▶ [Your assignment]:
Return nothing but the lines from the one containing "You are a computer-use agent." through the end of the records below, exactly as they stand and without pictures.

▶ [Dataset records]:
* * *

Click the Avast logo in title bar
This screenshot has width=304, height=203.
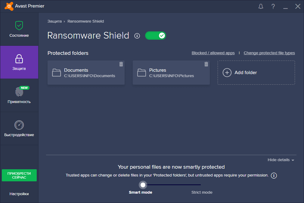tap(8, 6)
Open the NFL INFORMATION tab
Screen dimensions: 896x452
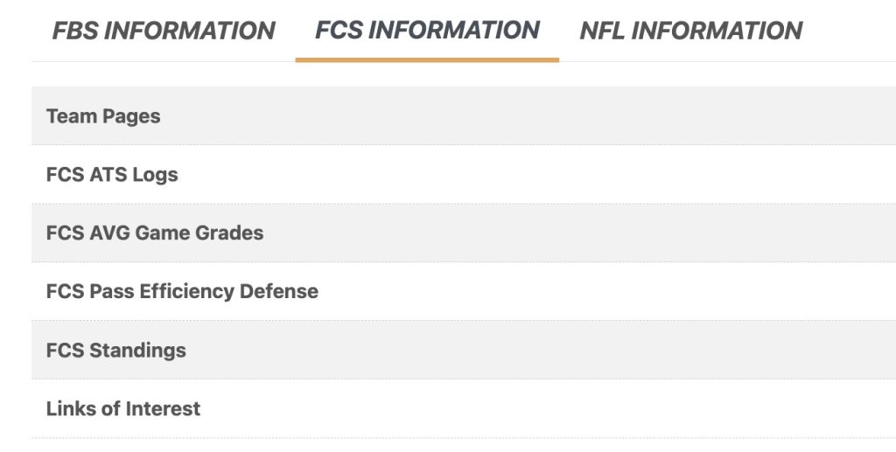pyautogui.click(x=690, y=31)
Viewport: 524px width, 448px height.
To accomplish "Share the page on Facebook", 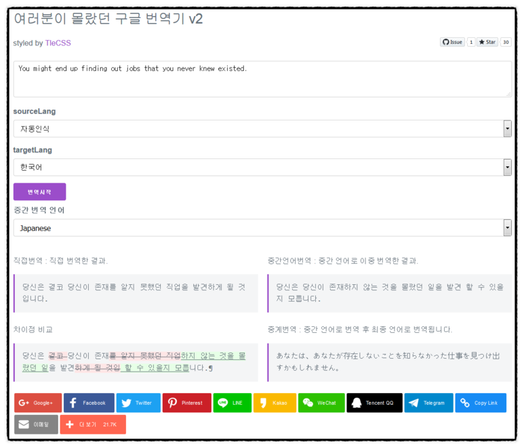I will pyautogui.click(x=89, y=403).

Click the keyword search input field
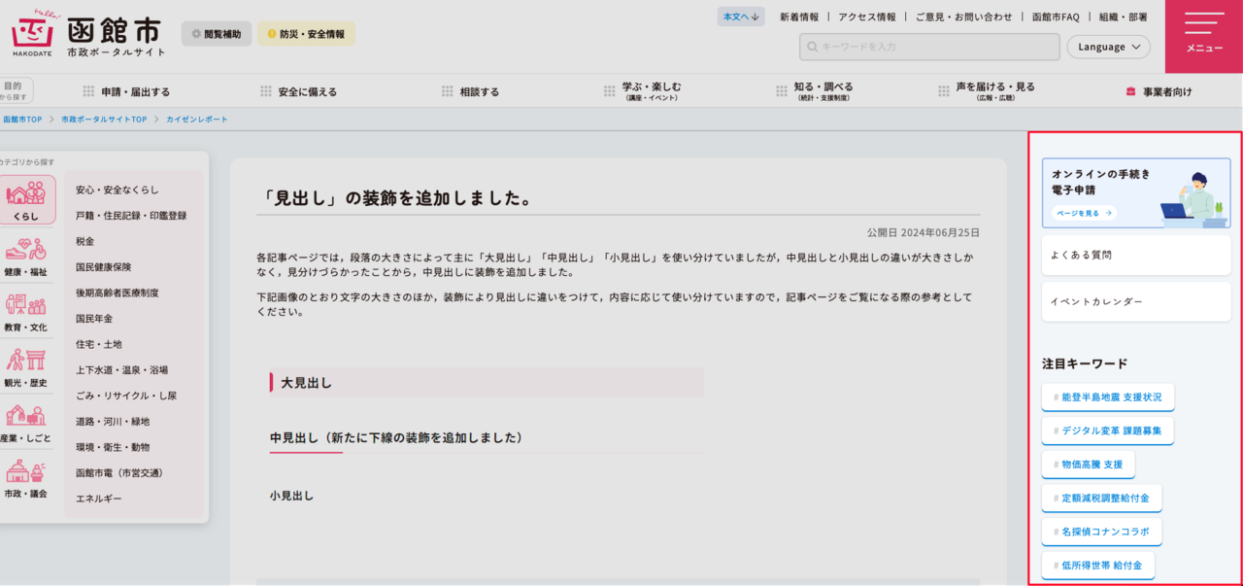[927, 47]
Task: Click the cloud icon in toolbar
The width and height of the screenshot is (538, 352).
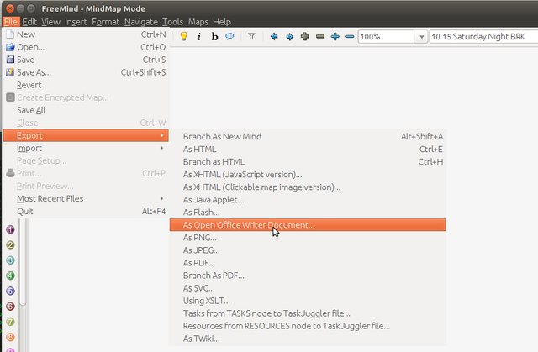Action: 229,37
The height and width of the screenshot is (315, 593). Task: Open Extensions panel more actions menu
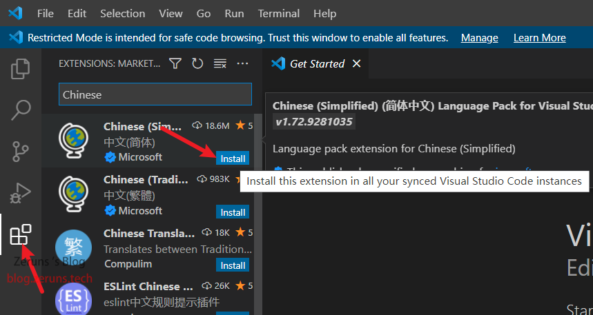[x=242, y=63]
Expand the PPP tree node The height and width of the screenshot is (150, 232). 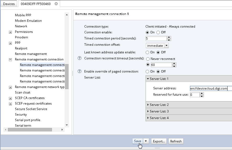tap(10, 43)
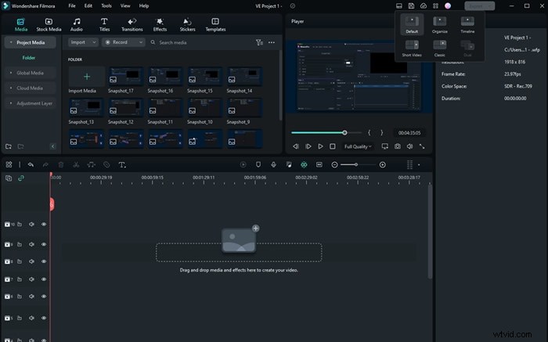
Task: Select the Classic layout preset
Action: (439, 46)
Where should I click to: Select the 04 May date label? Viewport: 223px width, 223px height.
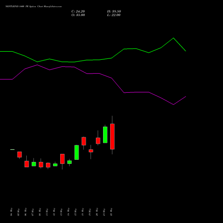11,212
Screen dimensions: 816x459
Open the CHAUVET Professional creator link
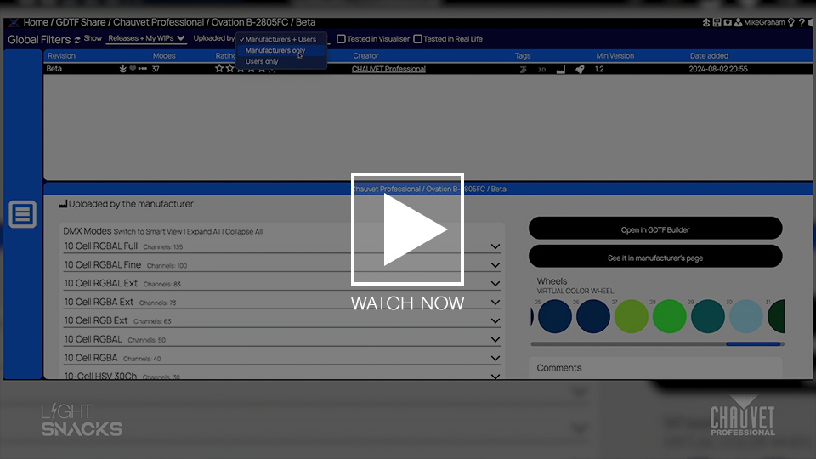click(x=388, y=69)
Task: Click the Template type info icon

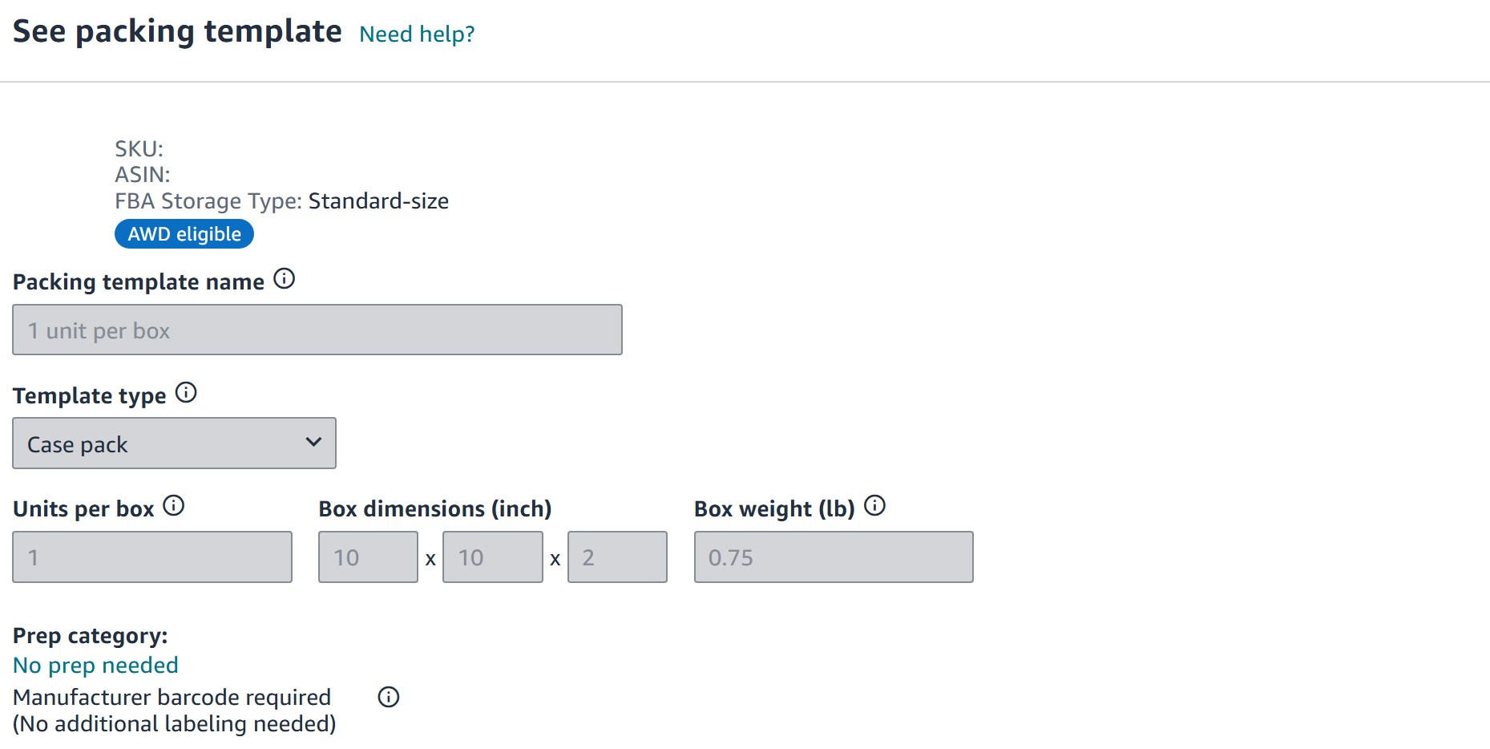Action: (186, 392)
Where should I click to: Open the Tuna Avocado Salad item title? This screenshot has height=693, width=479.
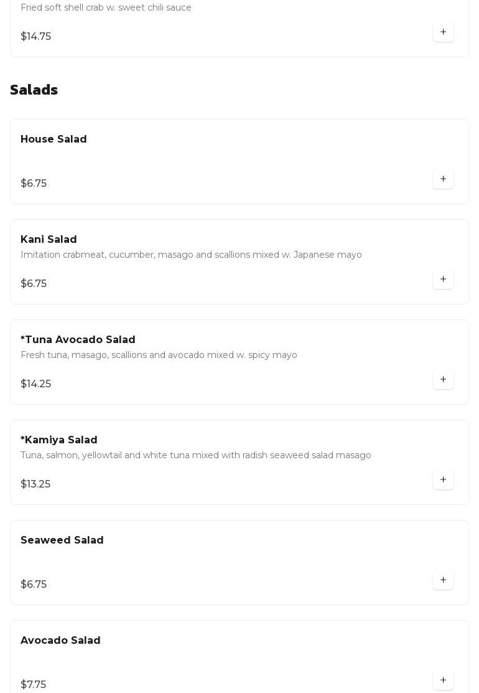point(78,340)
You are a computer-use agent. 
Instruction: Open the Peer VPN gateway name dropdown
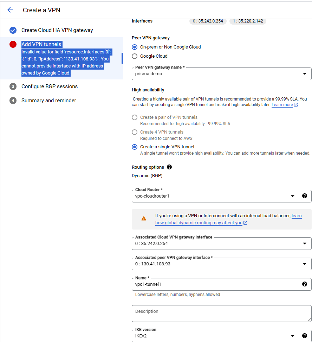pyautogui.click(x=304, y=74)
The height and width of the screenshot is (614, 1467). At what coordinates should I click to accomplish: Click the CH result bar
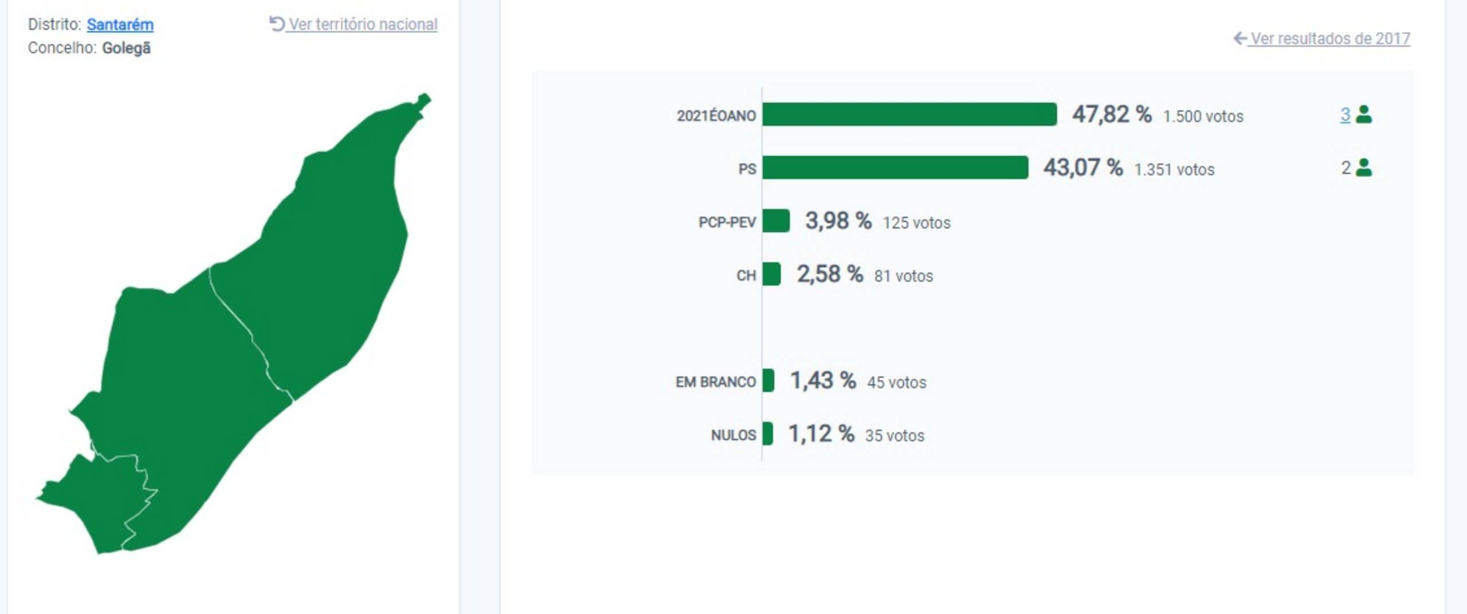[771, 275]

* * *

▶ [Answer to this task]:
You are a computer-use agent. 
Instruction: Open the Peer VPN gateway name dropdown
pyautogui.click(x=304, y=74)
The height and width of the screenshot is (614, 1467). At what coordinates should I click to accomplish: Click the CH result bar
[771, 275]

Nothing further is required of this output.